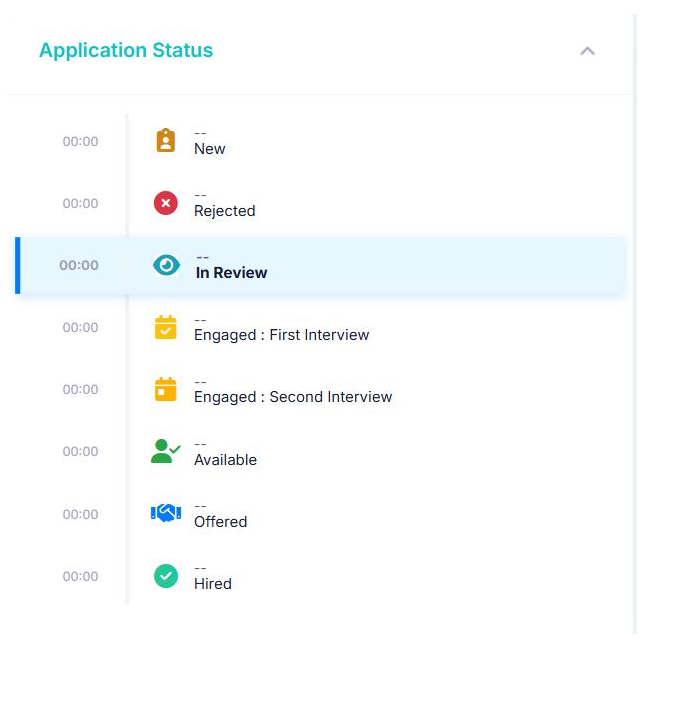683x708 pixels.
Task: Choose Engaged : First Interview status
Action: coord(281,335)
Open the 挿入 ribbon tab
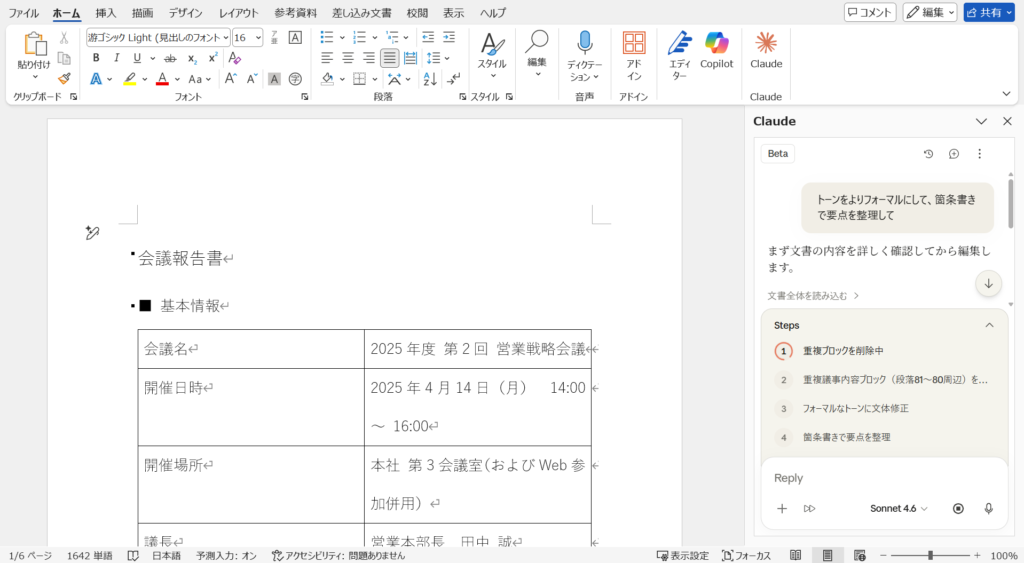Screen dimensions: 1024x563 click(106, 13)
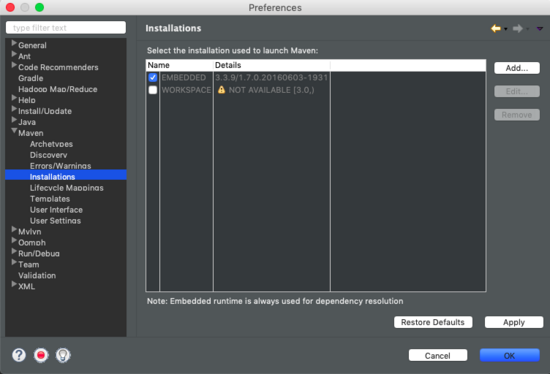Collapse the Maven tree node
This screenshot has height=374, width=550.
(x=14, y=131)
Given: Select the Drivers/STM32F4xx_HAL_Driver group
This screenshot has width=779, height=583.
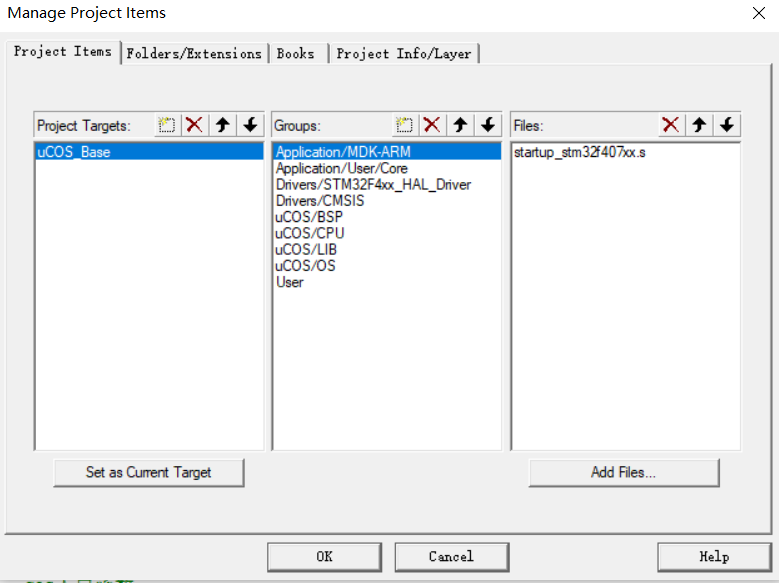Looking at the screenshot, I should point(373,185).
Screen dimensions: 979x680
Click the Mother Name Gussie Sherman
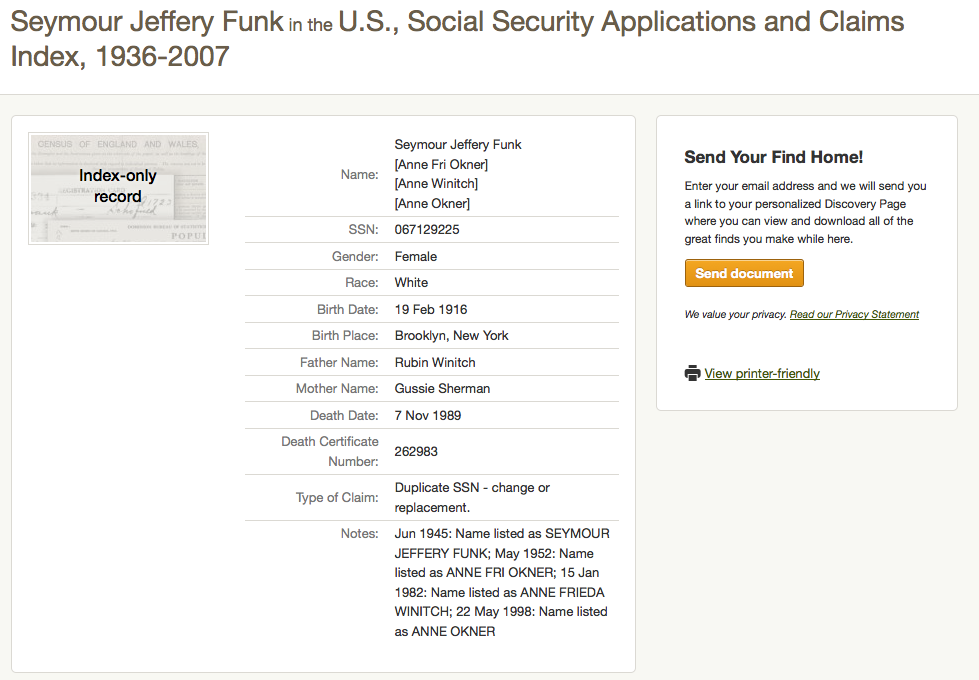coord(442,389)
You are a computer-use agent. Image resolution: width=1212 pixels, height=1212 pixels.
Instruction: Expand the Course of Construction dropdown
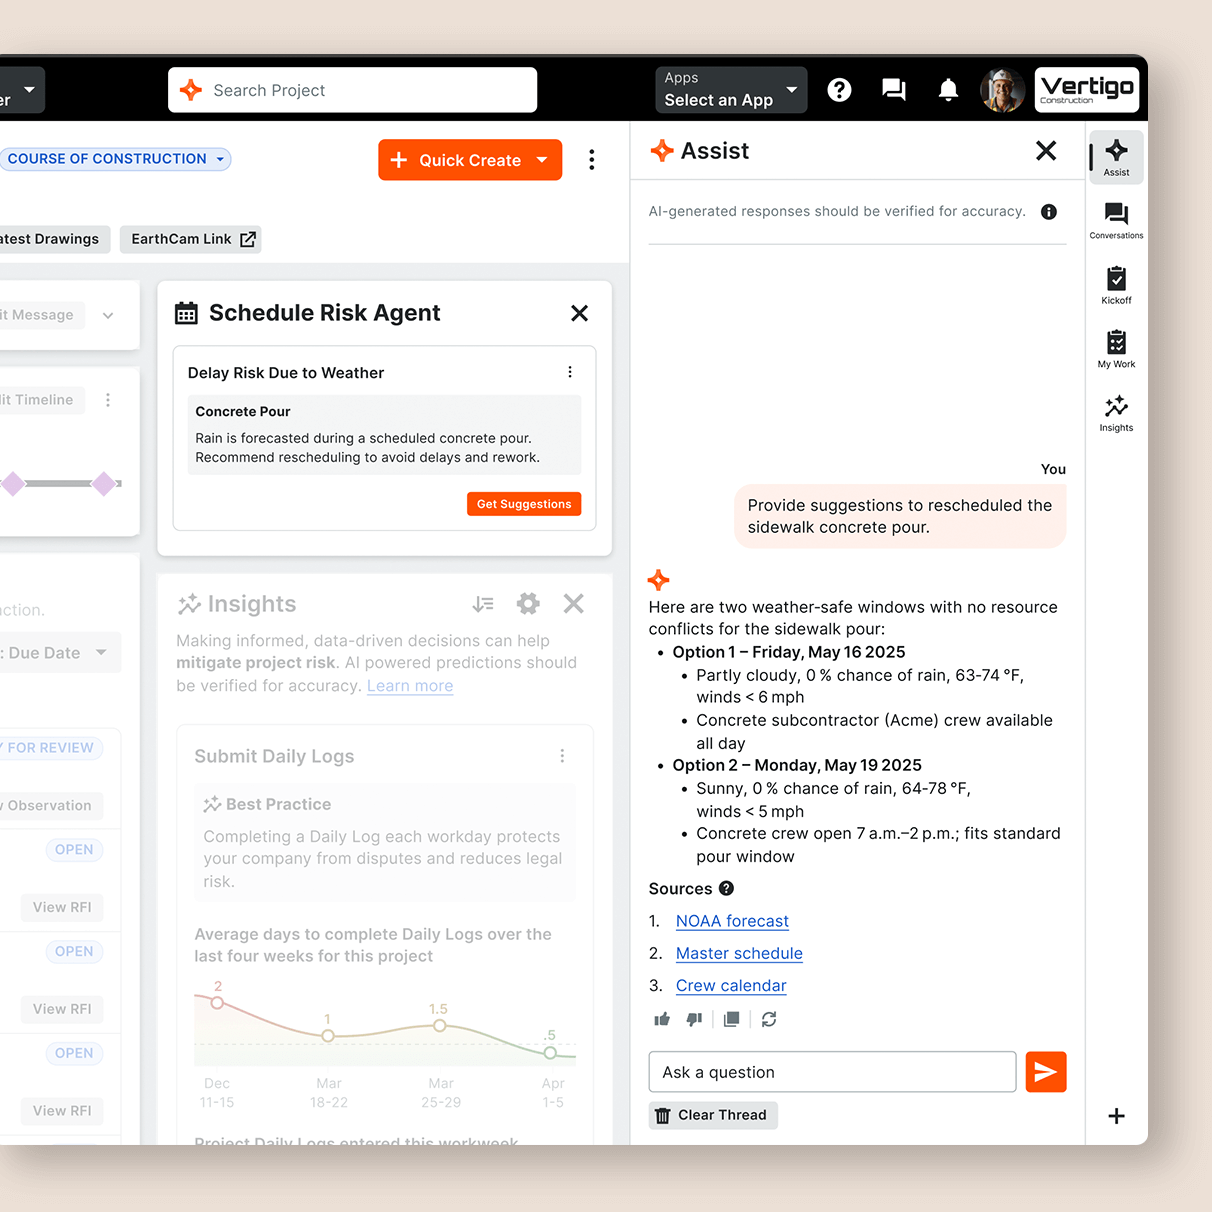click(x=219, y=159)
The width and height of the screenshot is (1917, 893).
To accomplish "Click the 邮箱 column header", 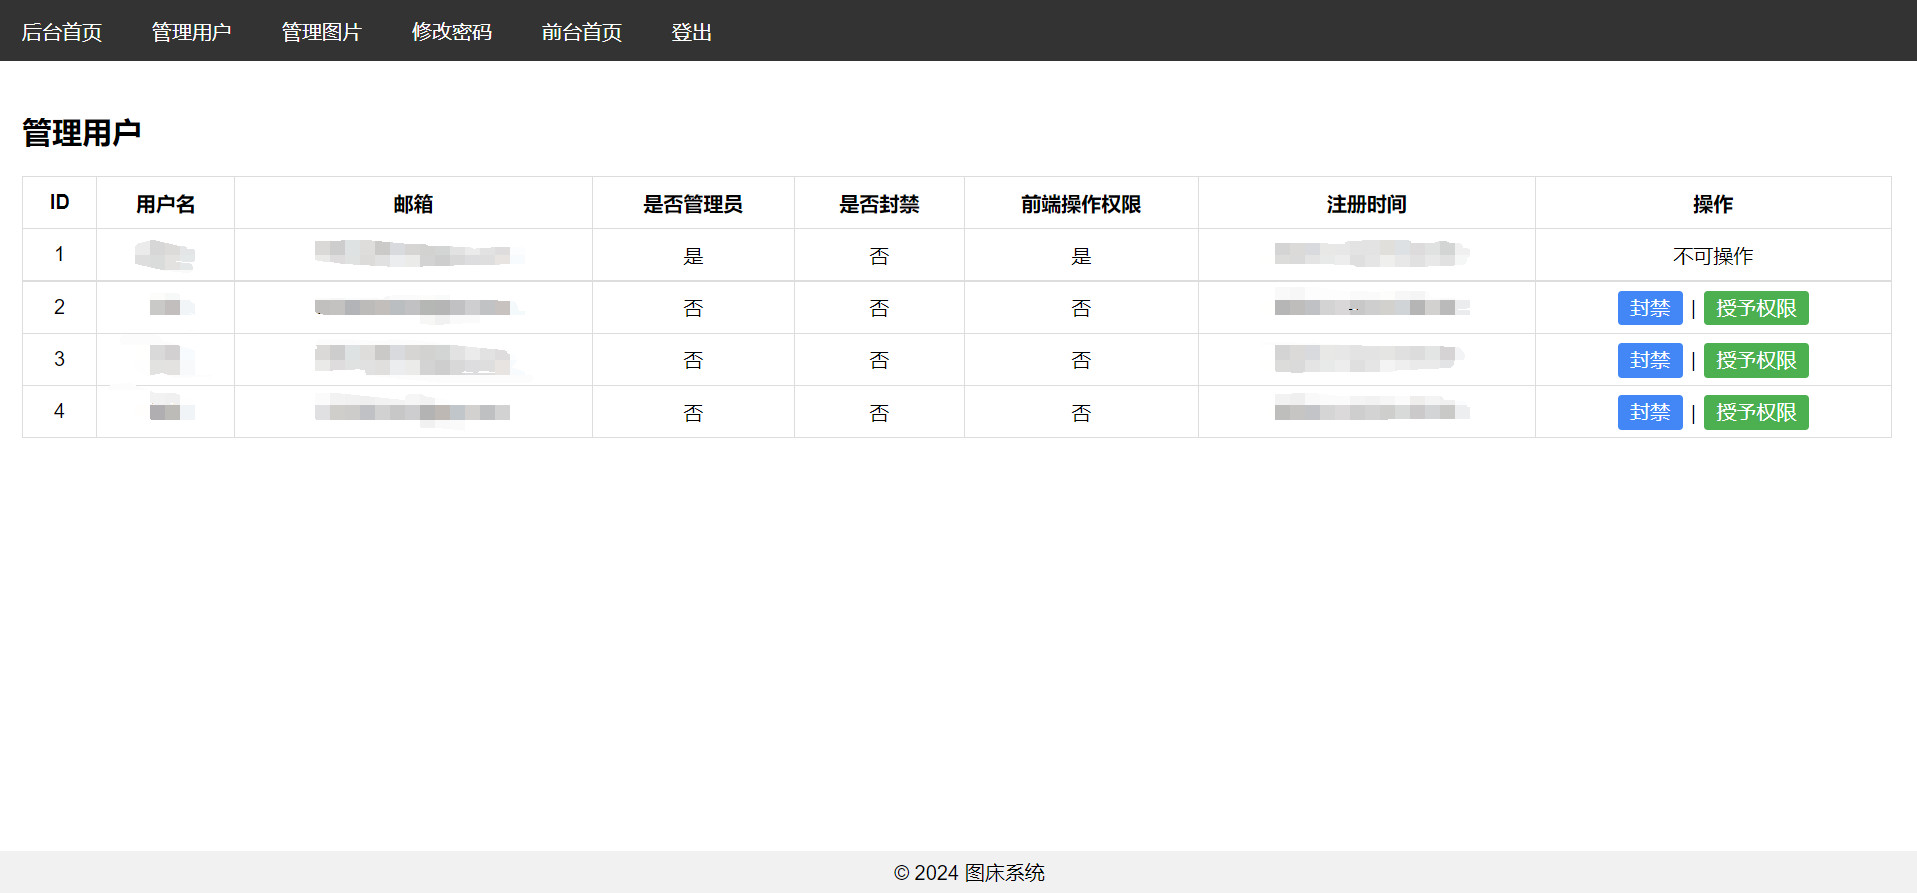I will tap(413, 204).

• [DIRECTIONS] Please transcribe exactly the part of the records that opens with the line containing "Open the 挿入 ribbon tab" and closes with the line containing "The width and", both ends included, and leave out the pictures.

• [TASK RESPONSE]
Open the 挿入 ribbon tab
Screen dimensions: 1024x563 click(106, 13)
Collapse the Maven tree node
This screenshot has height=374, width=550.
(x=14, y=131)
Given: Select the Drivers/STM32F4xx_HAL_Driver group
This screenshot has width=779, height=583.
Looking at the screenshot, I should point(373,185).
Screen dimensions: 979x680
Click the Mother Name Gussie Sherman
coord(442,389)
You are a computer-use agent. Image resolution: width=1212 pixels, height=1212 pixels.
Instruction: Expand the Course of Construction dropdown
click(x=219, y=159)
The width and height of the screenshot is (1917, 893).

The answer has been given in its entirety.